Re: Code blue nurse's/ rapid response team
Start with pt history.
1. demographics
2. history
3. what specific surgery? Was it open or lap?
Next run through current patient condition
1. Vitals, Objective info, i.e. grimacing, abd guarding, GCS and alertness status
2. Subjective info, i.e. pain level, location, duration, onset, quality, radiating
3. Observe the condition of the wound and abdomen
- is the incision draining, erythema, edges well approximated, heat to site, unproportional pain when touched/palpated around sx site?
And of course you want to check the JP drain condition.
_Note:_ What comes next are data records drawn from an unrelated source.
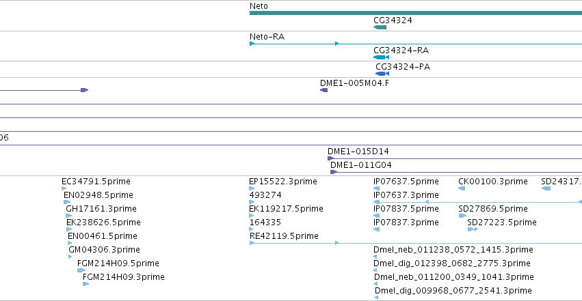Viewport: 582px width, 301px height.
Task: Open the Neto-RA transcript label
Action: 267,37
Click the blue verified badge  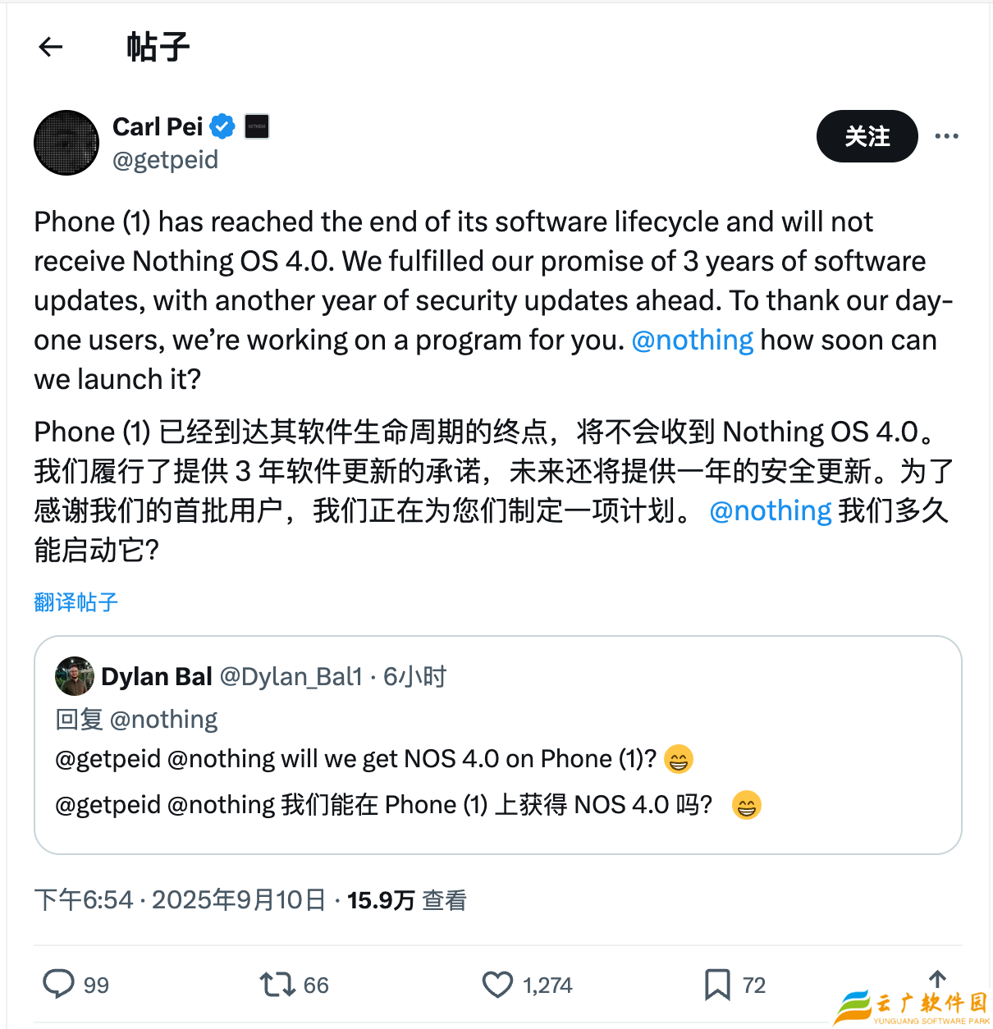(222, 126)
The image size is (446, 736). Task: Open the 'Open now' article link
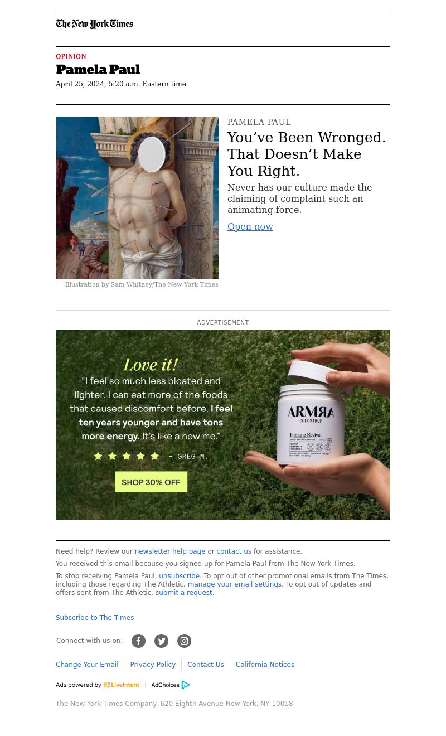click(250, 226)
Run through a list of differentials:
#1 on my priority list is PERITONITIS #2 Bowel Obstruction
#3 ?????? depends on the sx
Make sure you have looked at the latest lab values and analyze the trend of those values over the past several days.
1. WBC's
2. Neutrophils (shift to the left, high neutrophil count can be indicative of infxn)
3. H&H (useful if you suspect blood loss)
4. Coag levels
5. Recorded JP output (is it increasing or decreasing, what quality of output? serous, sanguinous, a combination? purulent?)
Call your surgeon when you have all this info. I know it seems like a lot of info but you should be able to gather this in a matter of minutes.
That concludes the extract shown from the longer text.